В обширном поместье, располагавшемся на территории одного из черноморских курортов, Верховный Прокуратор неспешно разгуливал по кругу, читая на ходу последнее донесение Дирдре Коннелл о деятельности Главного Прелата. Прокуратора не мучили никакие недуги. Все эти утечки сведений о критическом состоянии организовывал он сам, чтобы запутать своего соправителя в паутину приятной для того – и весьма полезной для Булковского – лжи. Это давало ему время изучить составляемые аналитическим отделом его разведки оценки донесений, ежедневно поступавших от Дирдре. Пока что все аналитики прокуратора единодушно сходились в том, что кардинал Хармс утратил контакт с реальностью и полностью погряз в заумных теологических поисках, всё дальше и дальше уводивших его от контроля над политической и экономической ситуациями, каковые, вообще говоря, должны были являться главным предметом его забот.
Липовые утечки о здоровье прокуратора давали ему также время расслабиться, поудить рыбу и позагорать, а заодно – поразмыслить, как бы так половчее сместить кардинала и посадить на трон Главного Прелата ХИЦ одного из своих людей.
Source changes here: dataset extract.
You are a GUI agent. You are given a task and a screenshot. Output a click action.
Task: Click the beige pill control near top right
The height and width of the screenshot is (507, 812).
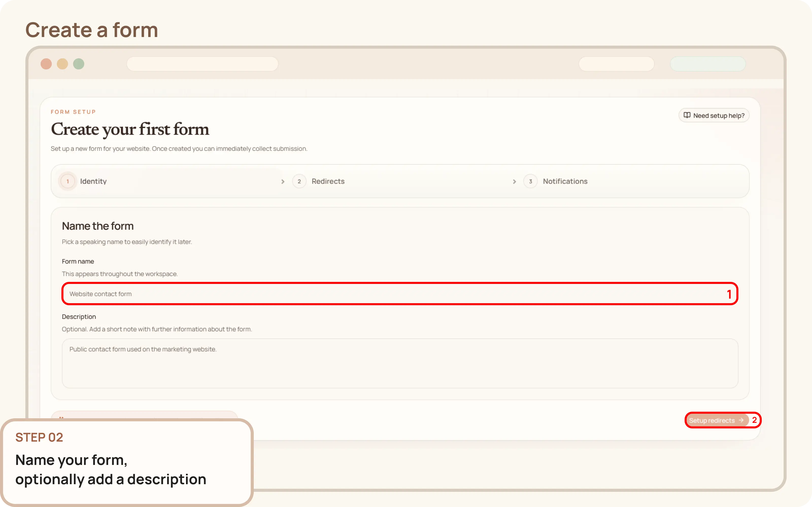(616, 64)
Булковский внедрил в курию целый ряд функционеров НЛ, людей прекрасно обученных и горящих энтузиазмом. До тех пор, пока Дирдре Коннелл оставалась исполнительным секретарём и любовницей кардинала, Булковский имел перед ним несомненные преимущества. Он был в достаточной степени уверен, что у Хармса нет своих людей в верхнем эшелоне Научной Легации, а значит, и симметричного доступа к его тайнам. У Булковского не было любовницы, а была зато аппетитная, среднего возраста жена плюс трое детей, учившихся в частных швейцарских школах. Кроме того, его обращение под воздействием всей этой пассимовской чуши – нужно ли говорить, что чудесные полёты осуществлялись при помощи сугубо технических средств – было стратегической уловкой, направленной на то, чтобы ещё глубже погрузить кардинала в его волшебные мечты.